[31 May 2007: Corrected version]
Mr. Xiang Huaicheng, former Minister of Finance and current Chairman of the National Council for Social Security Fund recently commented on the stock market craze with a “beer bubble” analogy, saying beer would not be as tasty without bubble. Market well received his message as an indication that the government would not impose drastic measures to cool down the market.
To most people’s surprise Ministry of Finance made an announcement very late last night that the stamp duty would be trebled. So is Chairman Xiang’s message inconsistent with that the action from Ministry of Finance?
To interpret that let’s first look at the related entities under the Chinese government structure:
MoF, CSRC, CBRC, Social Security Fund and PBoC are entities all directly reporting to the State Council, that is to say heads of those entities are at same rank within the government structure and each entity is supposed to have its own authority to impose new policy within its scope of responsibility, that explained the action of MoF last night.

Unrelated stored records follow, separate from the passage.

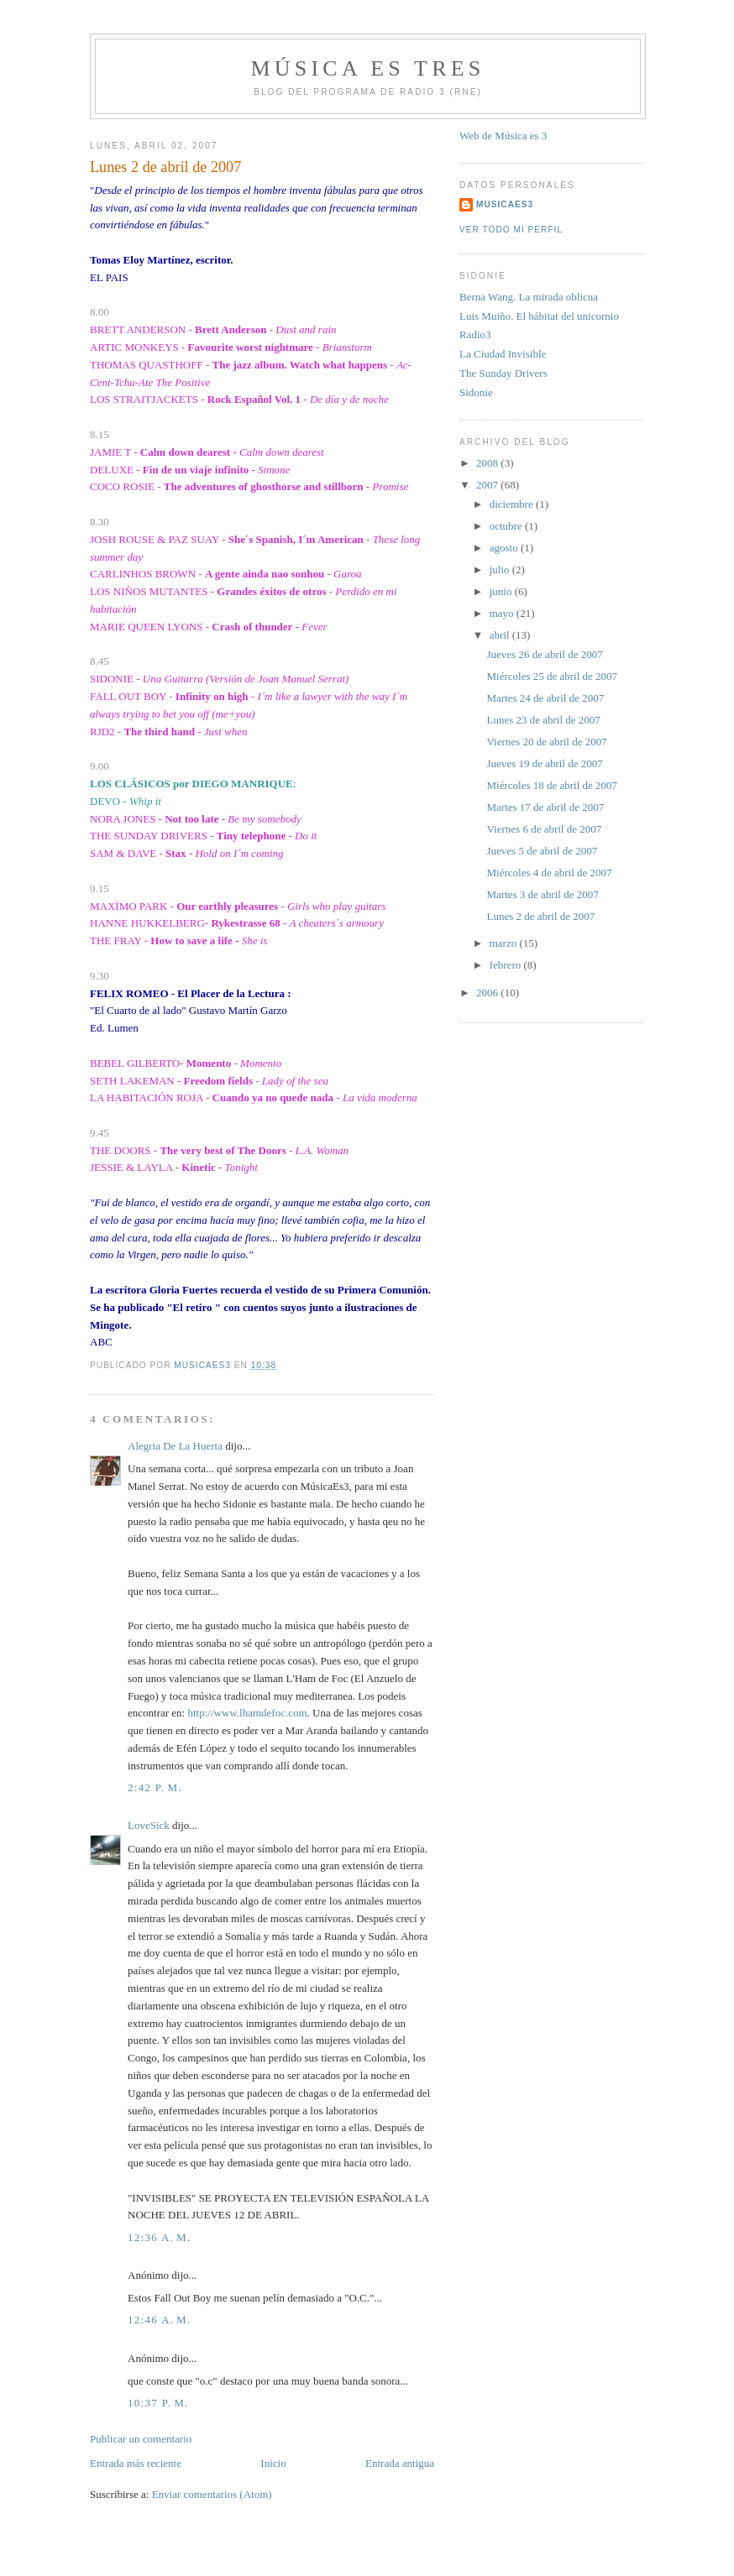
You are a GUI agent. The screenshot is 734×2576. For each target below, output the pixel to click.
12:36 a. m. (159, 2237)
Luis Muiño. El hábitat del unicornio (539, 316)
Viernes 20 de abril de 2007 (546, 741)
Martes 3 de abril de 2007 (542, 894)
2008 (488, 463)
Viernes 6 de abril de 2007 (543, 829)
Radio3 (475, 334)
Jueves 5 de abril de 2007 (541, 850)
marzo (505, 943)
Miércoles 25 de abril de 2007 (551, 676)
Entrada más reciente (135, 2463)
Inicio (273, 2463)
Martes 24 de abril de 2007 (545, 698)
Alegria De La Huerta (175, 1446)
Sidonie (476, 392)
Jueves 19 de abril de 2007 (544, 763)
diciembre (513, 504)
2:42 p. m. (155, 1787)
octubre (507, 526)
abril (501, 635)
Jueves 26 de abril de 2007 (544, 654)
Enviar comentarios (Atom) (212, 2494)
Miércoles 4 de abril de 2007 (548, 872)
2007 (488, 484)
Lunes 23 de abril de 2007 (543, 719)
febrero (507, 965)
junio (502, 591)
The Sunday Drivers (503, 373)
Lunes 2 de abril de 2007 (540, 916)
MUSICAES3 (504, 204)
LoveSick (149, 1825)
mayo (503, 613)
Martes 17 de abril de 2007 (545, 807)
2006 (488, 992)
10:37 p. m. (158, 2402)
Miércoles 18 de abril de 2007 (551, 785)
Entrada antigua (399, 2463)
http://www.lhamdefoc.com (247, 1712)
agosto (505, 547)
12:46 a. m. (159, 2319)
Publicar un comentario (140, 2438)
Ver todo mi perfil (511, 229)
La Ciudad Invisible (502, 353)
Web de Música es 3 (503, 135)
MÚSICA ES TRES (368, 68)
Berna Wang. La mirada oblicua (528, 296)
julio (501, 569)
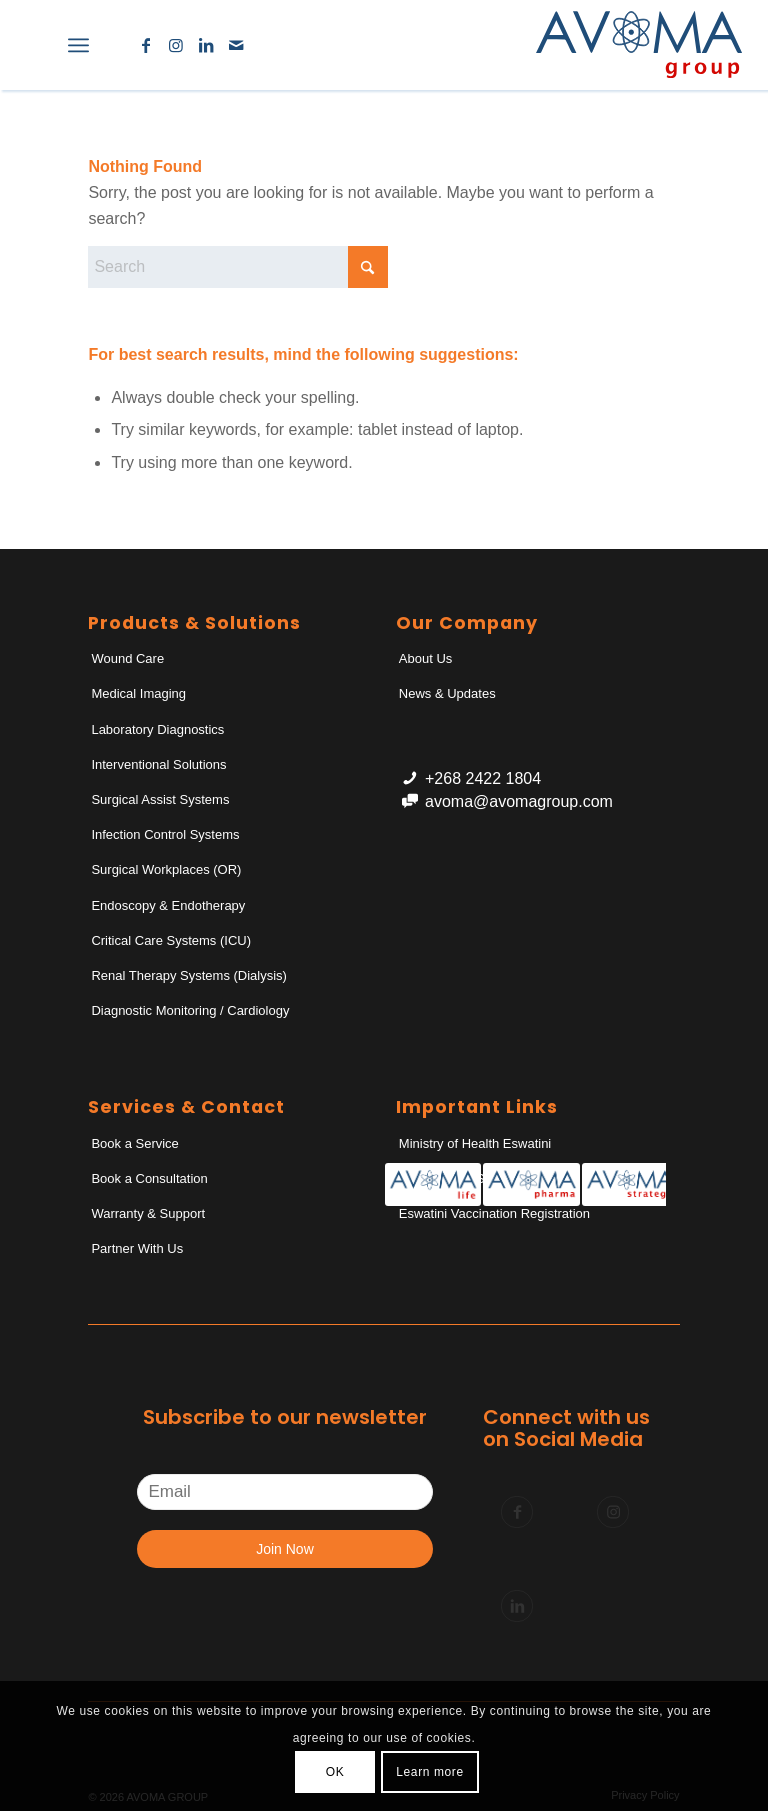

Having said that, as action from each entity would also have significant impacts to China’s economic well being, I would tend to believe they would work very closely while independently and communicate with each other before any new policy or significant change in policy is announced to public. So I suspect Chairman Xiang was well aware of MoF’s action beforehand though he might not know the exact announcement date, he didn’t see that as drastic measure at all and that’s why he talked about his ‘beer bubble’ theory just one week before MoF’s action.
Let’s also look at the timing of last night's MoF announcement. It was announced at almost midnight on a Tuesday while most announcements of this type were made on Friday after market or right before or during a long holiday so that public can have time to digest such announcement to avoid irrational impulsive market behaviour. On the contrary, this time MoF deliberately made the announcement at such an unconventional timing in order to encourage impulsive market reaction. That was very effective and caused the market to drop by 6% in both Shanghai and Shenzhen. I would say such market behaviour was irrational because what impact in absolute sense is the 0.2% tax increase when the market has been going up at a rate several order of magnitude faster than that?
MoF’s objective is to cause a sudden abrupt change in market direction in order to give a more remarkable signal to the market participants that the government can and will do something if necessary. However, as the real impact is minimal, I foresee the market will totally recover in no more than a few days.
The ‘beer bubble’ analogy from Chairman Xiang and MoF’s deliberate choice of timing together made me believe the government really would not want to cause the market to correct drastically while occasional correction of 10% or so would be expected.
I take this as a good buy opportunity and I've bought some CAF while writing this article. The discount gap of ~20% between CAF vs. A-50 tracker (2823.HK) is too attractive to miss.